Я родился в 1939 году и до 1972-го, когда эмигрировал сначала в Париж, а потом в Нью-Йорк, жил в системе, когда знать можно было только то, о чем сказали «это правильно». Сейчас мне хочется охватить историю как можно шире. Древние культуры дали нам очень многое: я убеждаюсь в этом каждый раз, когда прихожу в музей естественной истории в Нью-Йорке. В СССР археологию я видел в Эрмитаже, там на первом этаже выставляли предметы из раскопанных курганов и вещи шаманов. Вообще я в детстве любил ходить по ленинградским музеям, любил философию и литературу, и даже в десять лет был «книжником». В это же время в школе я очень страдал из-за драк: мне приходилось убегать домой после уроков, отбиваясь портфелем от одноклассников. Я не помню, но моя сестра рассказывает, что однажды меня взяли за руки и за ноги и били об стенку. Меня в тот день отправили в больницу, и в тот же день скончалась моя мама. После этого я и стал активно заниматься искусством — и в 14 лет поступил в художественную школу.

Там вам удалось найти друзей?

В том мире не было грубости, и я понял, что между людьми существует уважение. Все дети там хотели быть талантливыми и, как могли, боролись за это. Я испугался быть неталантливым — это было как-то стыдно и ненормально, — погрузился в искусство и начал учиться. Теперь, когда я шел в музей, то старался вникнуть в настроение художника, понять его не внешне, а внутренне. Я копировал десятки рисунков Леонардо, Микеланджело и Рафаэля: в Академии художеств были огромные папки с репродукциями, и я сидел над ними часами.

«Я испугался быть неталантливым — это было как-то стыдно и ненормально»

Кто еще на вас повлиял?

Мне повезло, другом нашей семьи был Рерих. Когда мне было 14 лет, я часто ночевал у моей тети в Москве под его дипломной работой. За его творчеством стояли философские и мистические идеи. В своих работах я тоже хотел бы поделиться системой идей, развивать которую начал еще в художественной школе — но там меня в конце концов отвергли преподаватели. Я изучал Сезанна и старался сделать идеальный куб — натянуть его стороны между краями, чтобы он стал не реальной фигурой, а мистической. А учитель мне говорил: «Саша, я и так тебе ставлю пятерки, зачем тебе шесть, что ты стараешься?» Мне говорили, что надо выполнять норму, а я хотел быть настоящим, не хотел обманывать сам себя.

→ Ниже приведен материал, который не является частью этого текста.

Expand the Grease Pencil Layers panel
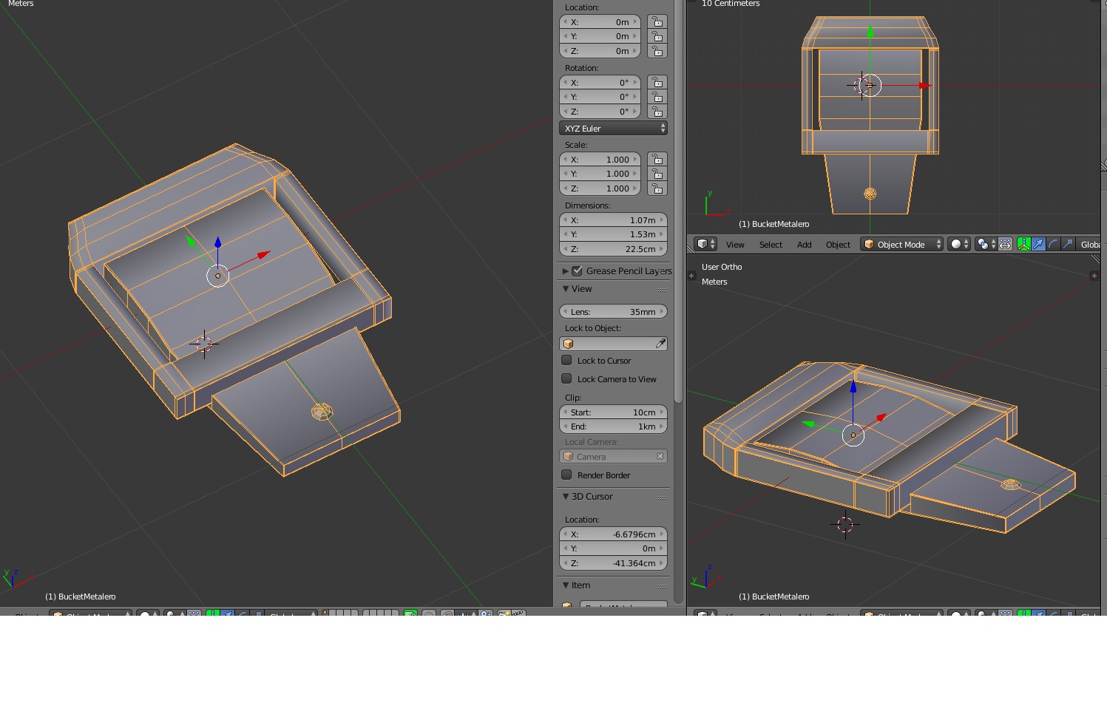 click(x=566, y=271)
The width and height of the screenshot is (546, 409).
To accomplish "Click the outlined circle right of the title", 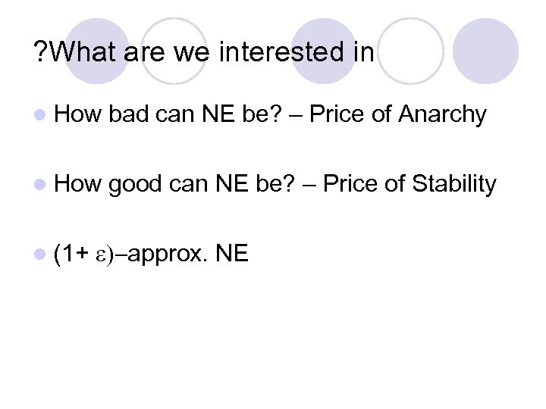I will pos(410,50).
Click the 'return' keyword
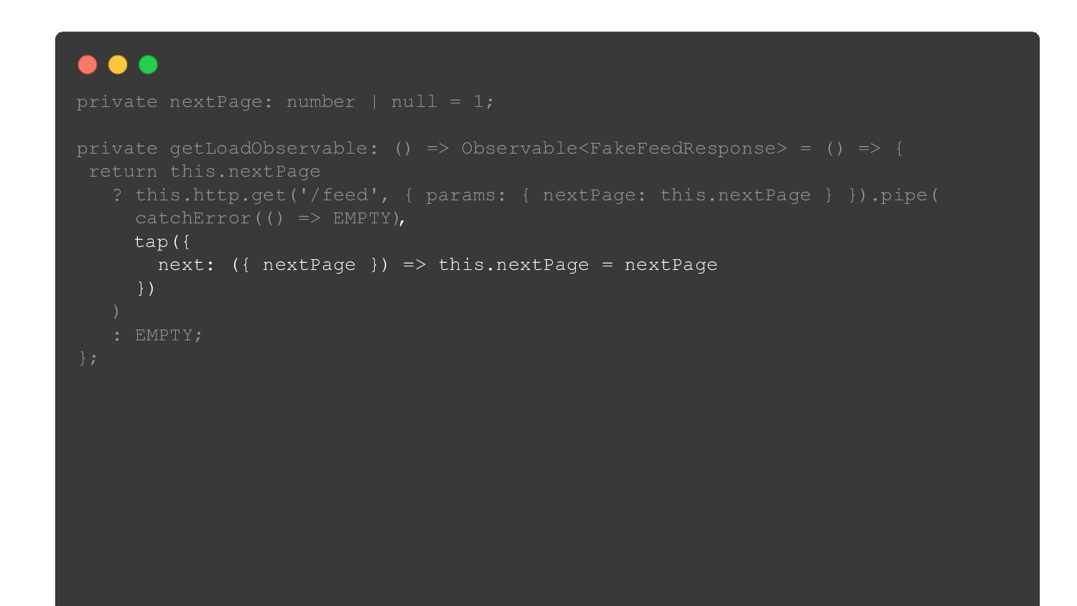This screenshot has height=606, width=1077. pyautogui.click(x=123, y=172)
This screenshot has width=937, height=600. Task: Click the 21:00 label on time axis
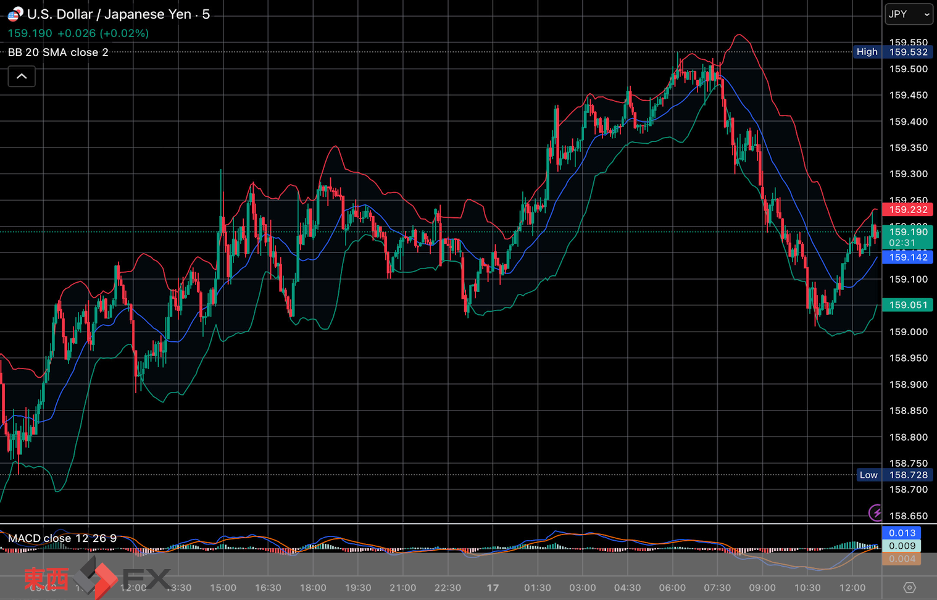pos(402,588)
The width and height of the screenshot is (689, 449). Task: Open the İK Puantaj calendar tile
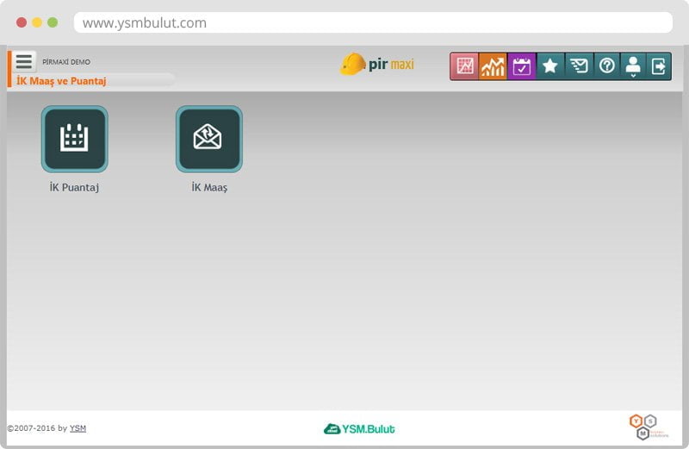(74, 139)
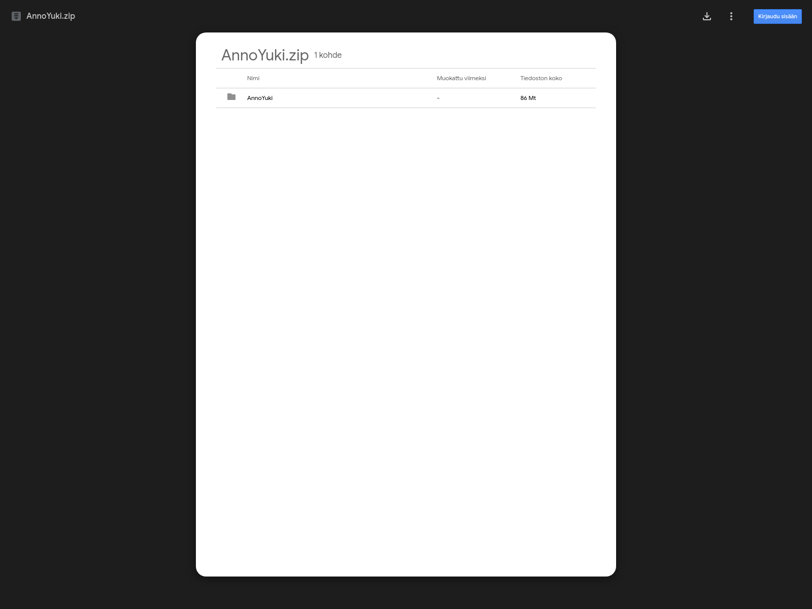The image size is (812, 609).
Task: Click the large AnnoYuki.zip panel heading
Action: (265, 55)
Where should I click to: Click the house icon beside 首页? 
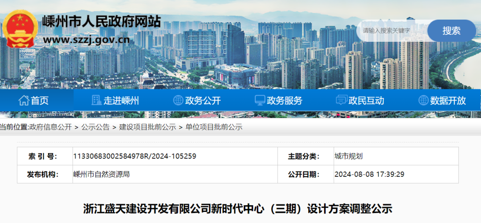point(23,101)
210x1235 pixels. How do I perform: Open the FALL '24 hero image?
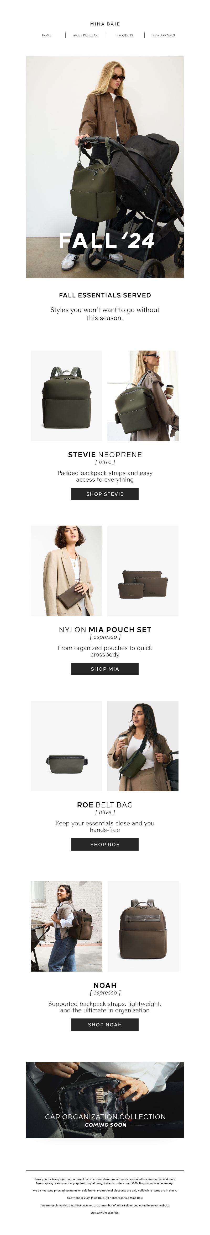pyautogui.click(x=105, y=166)
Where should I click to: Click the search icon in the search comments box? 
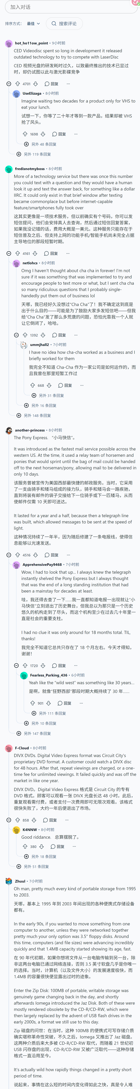(54, 24)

Искусство стало для вас духовной практикой?

Художники Возрождения говорили, что каков человек, таково и его искусство. Это как графология. Мое искусство помогает мне стать лучше и добрее. На меня в детстве сильное впечатление производили повести Диккенса. В «Рождественской песне» к Скруджу приходил дух и показывал его дурные дела, которые нужно поправить. Скрудж не мог этого выдержать и прогонял его. Мы все так делаем, ведь исправлять себя — это очень сложный путь.

«Наблюдатель»

Орнаменты на ваших работах связаны с мистическими символами?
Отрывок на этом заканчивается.